Na ten film wybrałem się właściwie przez przypadek i jestem zawiedziony efektem końcowym. Ogólnie mówiąc był bardzo nierówny. Niektóre sceny mnie zachwyciły jak choćby walka Dumbledore z Lordem Voldemortem czy ćwiczenia GD a niektóre wywoływały skórcze żołądka i chęć szybkiego udania się w ustronne miejsce.
Rzeczywiście jak Tahu-tahu napisała wewnętrzne rozterki bohatera stwarzały dosyć denerwujący obraz EMO-Pottera i raczej można było to, choć częściowo pominąć.
Zgadzam się również z kolejną rzeczą, Loona Lovegood grana przez Evanne Lynch zdecydowanie zostawia w tyle resztę obsady, obsady, której mam wrażenie nie dano szansy się wykazać.

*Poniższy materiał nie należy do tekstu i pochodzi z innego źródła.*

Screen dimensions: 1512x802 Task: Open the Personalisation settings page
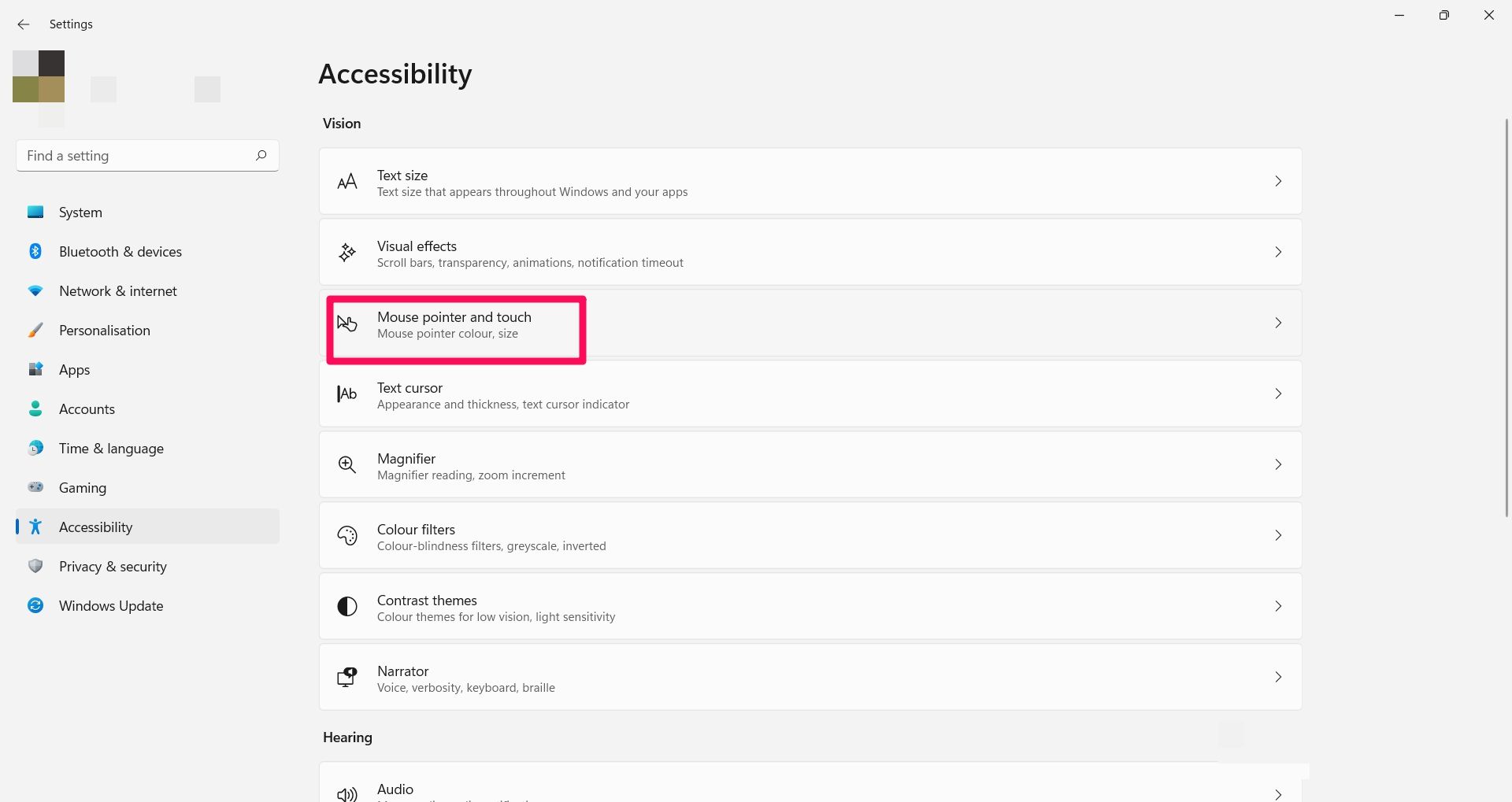[104, 331]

Lord Voldemort jak zwykle śmieszy wyglądem, duża ilość niepotrzebnych scen drażni i sprawia, że film wygląda jak zestaw niezbyt dobrze dobranych puzzli, które nie tworzą spójnej całości.
A już ktoś z pewnością powinien zawisnąć za polski dubbing. Jest straszny…jak zwykle zresztą. Niestety wersja z napisami emitowana jest dosyć późno, co skazuje część ludzi na ryzykowanie własnym słuchem po to tylko żeby po raz kolejny przekonać się, w jaki sposób nie ekranizować książek o Potterze…
Polecam ludziom cierpiącym na bezsenność....no dobrze i fanom serii również.